#### Work to be completed:
Copy the lines of the records word for word, from the start of the records through the line holding "Action: point(156,386)", inclusive.

Target position records
--

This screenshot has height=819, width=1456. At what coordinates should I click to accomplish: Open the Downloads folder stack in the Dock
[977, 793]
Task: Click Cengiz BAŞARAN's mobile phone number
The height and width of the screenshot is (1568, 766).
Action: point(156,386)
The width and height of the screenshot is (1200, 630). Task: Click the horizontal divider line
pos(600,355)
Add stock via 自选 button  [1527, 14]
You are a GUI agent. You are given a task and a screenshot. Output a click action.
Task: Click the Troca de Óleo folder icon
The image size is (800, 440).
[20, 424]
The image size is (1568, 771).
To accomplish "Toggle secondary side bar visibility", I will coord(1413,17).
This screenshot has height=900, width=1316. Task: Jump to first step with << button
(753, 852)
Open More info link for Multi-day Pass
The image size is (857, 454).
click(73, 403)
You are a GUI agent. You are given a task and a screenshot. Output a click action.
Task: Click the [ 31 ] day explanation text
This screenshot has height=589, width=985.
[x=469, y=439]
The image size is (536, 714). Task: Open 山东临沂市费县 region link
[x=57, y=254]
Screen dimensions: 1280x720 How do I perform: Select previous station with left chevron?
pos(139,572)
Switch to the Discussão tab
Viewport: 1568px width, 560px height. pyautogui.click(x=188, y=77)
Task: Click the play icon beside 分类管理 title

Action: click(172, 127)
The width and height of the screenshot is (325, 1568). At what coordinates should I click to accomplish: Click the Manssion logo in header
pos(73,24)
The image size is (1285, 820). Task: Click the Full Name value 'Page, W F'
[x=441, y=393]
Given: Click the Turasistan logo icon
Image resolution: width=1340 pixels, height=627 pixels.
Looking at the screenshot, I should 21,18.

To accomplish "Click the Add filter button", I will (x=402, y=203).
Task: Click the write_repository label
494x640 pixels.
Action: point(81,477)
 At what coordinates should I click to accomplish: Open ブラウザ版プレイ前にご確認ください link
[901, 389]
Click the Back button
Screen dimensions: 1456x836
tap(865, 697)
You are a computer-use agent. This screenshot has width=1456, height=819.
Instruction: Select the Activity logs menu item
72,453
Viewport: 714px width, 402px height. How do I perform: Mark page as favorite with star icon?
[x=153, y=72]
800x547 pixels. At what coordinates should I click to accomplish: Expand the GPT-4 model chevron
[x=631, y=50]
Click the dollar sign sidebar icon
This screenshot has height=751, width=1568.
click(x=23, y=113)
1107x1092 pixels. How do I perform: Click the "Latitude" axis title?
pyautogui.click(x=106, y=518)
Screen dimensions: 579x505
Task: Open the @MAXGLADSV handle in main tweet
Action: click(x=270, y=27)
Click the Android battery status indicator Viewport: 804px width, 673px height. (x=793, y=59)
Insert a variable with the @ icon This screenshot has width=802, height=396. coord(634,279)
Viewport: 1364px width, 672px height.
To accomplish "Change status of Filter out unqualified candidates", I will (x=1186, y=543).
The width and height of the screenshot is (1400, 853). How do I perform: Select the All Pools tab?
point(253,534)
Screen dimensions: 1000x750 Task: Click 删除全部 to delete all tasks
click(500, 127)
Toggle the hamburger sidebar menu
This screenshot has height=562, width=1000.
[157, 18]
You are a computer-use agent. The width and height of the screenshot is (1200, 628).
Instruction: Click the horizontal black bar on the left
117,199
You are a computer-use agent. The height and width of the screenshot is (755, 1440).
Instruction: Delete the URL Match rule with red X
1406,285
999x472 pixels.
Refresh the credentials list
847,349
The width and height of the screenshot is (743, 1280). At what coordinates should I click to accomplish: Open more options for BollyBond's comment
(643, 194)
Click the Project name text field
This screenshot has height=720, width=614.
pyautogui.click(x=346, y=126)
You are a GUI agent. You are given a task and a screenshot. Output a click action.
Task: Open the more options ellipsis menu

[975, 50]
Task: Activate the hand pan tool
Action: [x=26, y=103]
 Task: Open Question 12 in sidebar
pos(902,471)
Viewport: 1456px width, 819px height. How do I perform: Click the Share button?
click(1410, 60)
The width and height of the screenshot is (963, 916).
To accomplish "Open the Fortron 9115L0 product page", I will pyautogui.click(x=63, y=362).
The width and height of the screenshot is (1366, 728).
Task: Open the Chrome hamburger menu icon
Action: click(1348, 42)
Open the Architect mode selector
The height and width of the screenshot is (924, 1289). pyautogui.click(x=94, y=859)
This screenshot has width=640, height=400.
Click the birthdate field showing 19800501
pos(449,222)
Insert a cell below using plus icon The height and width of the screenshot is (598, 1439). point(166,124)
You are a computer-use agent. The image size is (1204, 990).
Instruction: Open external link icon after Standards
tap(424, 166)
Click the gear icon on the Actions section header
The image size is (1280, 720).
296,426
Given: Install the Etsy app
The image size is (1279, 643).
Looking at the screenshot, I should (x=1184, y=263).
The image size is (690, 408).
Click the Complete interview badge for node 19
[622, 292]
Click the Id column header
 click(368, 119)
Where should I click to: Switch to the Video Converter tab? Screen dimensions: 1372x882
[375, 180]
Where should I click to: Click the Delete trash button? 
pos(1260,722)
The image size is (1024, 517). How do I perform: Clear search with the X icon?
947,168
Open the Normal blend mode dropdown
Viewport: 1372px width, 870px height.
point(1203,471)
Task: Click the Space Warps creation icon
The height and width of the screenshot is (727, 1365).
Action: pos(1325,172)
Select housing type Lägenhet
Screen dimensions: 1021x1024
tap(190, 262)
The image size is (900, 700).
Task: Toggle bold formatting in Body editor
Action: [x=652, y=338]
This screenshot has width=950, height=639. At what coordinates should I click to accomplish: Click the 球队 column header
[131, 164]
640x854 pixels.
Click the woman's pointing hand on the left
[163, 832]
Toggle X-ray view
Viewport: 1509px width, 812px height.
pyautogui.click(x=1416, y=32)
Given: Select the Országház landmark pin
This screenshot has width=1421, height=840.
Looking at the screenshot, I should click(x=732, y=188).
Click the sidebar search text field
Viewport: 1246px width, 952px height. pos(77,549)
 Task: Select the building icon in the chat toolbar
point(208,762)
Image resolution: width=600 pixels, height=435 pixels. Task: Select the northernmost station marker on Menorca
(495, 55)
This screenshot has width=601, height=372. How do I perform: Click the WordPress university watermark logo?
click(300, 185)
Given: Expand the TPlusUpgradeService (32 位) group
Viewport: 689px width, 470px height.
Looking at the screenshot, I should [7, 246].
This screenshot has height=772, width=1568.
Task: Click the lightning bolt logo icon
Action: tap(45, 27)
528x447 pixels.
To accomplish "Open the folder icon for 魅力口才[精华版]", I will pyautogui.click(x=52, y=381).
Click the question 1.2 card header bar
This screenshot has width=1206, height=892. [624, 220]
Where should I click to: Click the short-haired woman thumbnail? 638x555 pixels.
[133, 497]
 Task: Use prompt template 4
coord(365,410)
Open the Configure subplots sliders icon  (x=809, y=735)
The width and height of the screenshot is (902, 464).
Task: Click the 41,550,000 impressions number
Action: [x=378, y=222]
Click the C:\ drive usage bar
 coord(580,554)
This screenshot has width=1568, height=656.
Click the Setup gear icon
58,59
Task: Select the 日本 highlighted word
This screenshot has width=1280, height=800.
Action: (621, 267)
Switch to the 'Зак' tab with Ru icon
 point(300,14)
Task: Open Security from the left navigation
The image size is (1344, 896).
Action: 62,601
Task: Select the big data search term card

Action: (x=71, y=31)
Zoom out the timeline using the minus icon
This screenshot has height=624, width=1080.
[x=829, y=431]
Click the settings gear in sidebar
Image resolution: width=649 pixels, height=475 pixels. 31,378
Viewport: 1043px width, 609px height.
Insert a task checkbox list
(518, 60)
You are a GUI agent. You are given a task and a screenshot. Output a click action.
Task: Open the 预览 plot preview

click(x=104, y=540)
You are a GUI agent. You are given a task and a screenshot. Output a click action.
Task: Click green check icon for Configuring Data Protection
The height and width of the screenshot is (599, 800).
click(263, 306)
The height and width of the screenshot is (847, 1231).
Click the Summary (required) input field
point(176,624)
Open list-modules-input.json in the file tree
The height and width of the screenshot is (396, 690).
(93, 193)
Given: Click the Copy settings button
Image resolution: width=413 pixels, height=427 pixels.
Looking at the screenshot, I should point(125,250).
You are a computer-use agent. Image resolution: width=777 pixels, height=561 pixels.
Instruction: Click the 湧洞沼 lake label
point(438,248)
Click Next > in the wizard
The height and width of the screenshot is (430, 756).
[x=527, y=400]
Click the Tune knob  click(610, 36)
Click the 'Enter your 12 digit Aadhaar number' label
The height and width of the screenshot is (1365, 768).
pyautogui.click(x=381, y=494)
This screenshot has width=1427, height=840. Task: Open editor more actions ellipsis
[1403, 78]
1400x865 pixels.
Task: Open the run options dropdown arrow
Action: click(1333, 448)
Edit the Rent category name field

--

#### Result:
This screenshot has height=819, width=1456. At what coordinates should I click to accomplish: Open the Downloads folder stack in the Dock
[977, 793]
Task: Click Cengiz BAŞARAN's mobile phone number
The height and width of the screenshot is (1568, 766).
Action: point(156,386)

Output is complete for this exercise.